La gauche est vent debout contre toute nouvelle réforme, comme les cinq grandes centrales syndicales qui ont appelé le 18 mars à "cesser la stigmatisation populiste des chômeurs". Mais un proche du Premier ministre estime que ces dernières ne parviendront pas à "massivement mobiliser là-dessus" comme sur la réforme des retraites. Les syndicats s'opposent également à la volonté de Bruno Le Maire que l'Etat reprenne en main l'assurance chômage, actuellement pilotée par les partenaires sociaux, via l'Unédic. Syndicats et patronat renégocient les règles tous les deux à trois ans pour tenir compte des évolutions du marché du travail. Sur ce point, Gabriel Attal a dit son attachement au "dialogue social", alors que sur l'emploi des seniors, très faible en France, les négociateurs syndicaux et patronaux ont entrevu mardi soir la possibilité de s'entendre avant une ultime séance prévue le 8 avril.

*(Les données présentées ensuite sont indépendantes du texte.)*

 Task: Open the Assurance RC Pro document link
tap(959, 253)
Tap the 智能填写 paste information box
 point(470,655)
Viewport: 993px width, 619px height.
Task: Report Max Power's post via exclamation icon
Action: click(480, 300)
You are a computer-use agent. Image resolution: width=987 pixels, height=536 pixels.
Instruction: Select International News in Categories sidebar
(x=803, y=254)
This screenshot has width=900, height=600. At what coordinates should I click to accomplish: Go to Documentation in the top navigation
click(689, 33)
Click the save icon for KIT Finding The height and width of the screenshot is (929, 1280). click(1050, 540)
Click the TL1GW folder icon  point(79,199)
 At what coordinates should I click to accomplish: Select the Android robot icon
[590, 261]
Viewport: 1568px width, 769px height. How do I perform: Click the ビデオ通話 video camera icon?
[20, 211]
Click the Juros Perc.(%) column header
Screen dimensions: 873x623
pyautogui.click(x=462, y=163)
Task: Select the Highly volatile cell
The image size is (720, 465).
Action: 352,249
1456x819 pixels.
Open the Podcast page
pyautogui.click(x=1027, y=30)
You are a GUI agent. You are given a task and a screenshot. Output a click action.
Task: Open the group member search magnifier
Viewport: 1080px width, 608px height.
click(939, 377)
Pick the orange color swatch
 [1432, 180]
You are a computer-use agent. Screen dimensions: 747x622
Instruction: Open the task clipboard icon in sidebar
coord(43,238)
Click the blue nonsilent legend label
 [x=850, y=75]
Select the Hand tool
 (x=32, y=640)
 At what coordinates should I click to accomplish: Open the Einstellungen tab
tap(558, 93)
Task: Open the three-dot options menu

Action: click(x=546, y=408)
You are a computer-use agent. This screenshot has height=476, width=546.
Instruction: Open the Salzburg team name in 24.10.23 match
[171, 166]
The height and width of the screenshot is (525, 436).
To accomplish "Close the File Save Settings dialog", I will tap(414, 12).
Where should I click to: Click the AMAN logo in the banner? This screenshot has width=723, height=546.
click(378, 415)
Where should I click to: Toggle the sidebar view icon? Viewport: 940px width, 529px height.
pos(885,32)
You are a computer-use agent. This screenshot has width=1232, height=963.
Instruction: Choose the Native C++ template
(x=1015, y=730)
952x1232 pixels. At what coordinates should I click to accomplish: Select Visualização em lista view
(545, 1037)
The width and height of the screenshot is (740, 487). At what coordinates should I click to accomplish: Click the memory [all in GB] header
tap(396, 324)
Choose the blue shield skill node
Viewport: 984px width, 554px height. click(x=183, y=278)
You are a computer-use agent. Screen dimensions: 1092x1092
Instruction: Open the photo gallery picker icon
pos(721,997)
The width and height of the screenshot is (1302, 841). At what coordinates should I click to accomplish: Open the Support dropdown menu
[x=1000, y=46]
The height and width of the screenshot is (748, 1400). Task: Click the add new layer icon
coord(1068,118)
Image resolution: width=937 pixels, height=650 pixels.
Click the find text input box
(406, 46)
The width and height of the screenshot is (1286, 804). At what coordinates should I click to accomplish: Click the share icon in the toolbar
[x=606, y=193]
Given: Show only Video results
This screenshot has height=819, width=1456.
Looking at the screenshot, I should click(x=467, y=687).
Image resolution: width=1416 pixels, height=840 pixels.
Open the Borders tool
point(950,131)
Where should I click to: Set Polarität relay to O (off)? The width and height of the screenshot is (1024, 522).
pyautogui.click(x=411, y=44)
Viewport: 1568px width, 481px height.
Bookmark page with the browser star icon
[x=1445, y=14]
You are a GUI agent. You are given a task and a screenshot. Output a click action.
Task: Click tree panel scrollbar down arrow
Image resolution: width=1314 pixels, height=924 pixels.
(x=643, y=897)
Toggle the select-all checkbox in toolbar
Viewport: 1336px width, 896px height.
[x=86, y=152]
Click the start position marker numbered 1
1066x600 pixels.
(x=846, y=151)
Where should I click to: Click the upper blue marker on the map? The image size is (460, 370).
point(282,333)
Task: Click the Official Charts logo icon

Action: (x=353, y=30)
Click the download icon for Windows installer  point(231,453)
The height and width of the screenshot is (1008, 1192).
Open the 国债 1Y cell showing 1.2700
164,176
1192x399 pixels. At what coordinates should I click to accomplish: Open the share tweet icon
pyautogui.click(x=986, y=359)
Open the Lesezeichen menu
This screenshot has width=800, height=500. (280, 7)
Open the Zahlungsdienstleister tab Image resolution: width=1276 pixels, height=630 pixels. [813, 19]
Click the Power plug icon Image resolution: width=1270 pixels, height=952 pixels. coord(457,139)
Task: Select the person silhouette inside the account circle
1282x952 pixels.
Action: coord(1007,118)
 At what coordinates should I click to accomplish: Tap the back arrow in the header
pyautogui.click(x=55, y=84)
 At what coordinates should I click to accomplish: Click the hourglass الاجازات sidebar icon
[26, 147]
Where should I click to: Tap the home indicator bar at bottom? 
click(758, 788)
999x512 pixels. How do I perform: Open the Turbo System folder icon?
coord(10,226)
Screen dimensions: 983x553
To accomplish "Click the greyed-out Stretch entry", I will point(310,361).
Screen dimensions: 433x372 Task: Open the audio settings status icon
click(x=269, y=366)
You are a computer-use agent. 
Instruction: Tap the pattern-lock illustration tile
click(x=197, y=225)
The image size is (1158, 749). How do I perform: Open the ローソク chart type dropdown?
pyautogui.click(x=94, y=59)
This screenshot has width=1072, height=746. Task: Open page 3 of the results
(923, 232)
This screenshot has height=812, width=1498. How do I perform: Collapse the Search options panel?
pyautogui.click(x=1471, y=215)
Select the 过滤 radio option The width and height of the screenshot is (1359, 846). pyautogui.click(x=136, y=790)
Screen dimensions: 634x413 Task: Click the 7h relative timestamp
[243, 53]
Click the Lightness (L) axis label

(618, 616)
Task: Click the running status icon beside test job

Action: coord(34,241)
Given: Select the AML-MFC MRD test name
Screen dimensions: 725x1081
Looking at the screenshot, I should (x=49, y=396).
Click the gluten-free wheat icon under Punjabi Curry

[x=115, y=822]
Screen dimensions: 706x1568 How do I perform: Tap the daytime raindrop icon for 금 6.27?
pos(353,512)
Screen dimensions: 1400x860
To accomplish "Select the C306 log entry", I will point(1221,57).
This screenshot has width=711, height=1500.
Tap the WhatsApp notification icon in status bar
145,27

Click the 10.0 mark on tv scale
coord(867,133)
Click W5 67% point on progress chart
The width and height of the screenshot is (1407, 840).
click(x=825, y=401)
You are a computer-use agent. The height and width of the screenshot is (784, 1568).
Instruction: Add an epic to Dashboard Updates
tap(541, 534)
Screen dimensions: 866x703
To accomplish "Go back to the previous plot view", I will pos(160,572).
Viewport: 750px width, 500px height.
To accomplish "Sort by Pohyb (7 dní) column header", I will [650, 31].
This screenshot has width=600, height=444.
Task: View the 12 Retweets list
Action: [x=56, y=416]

Prudent, un cadre de la majorité affirme toutefois qu'"il y a peu" de marges financières à dégager sur le travail. Les économies générées par la future réforme sont évaluées "à quelques milliards", a fait savoir Matignon mercredi soir. Mais "le signal est intéressant pour les institutions financières et les marchés", à l'approche d'une possible dégradation de la note de la France, note ce même ténor de la majorité. L'agence Moody's juge déjà "improbable" la réalisation des objectifs budgétaires de la France d'ici 2027.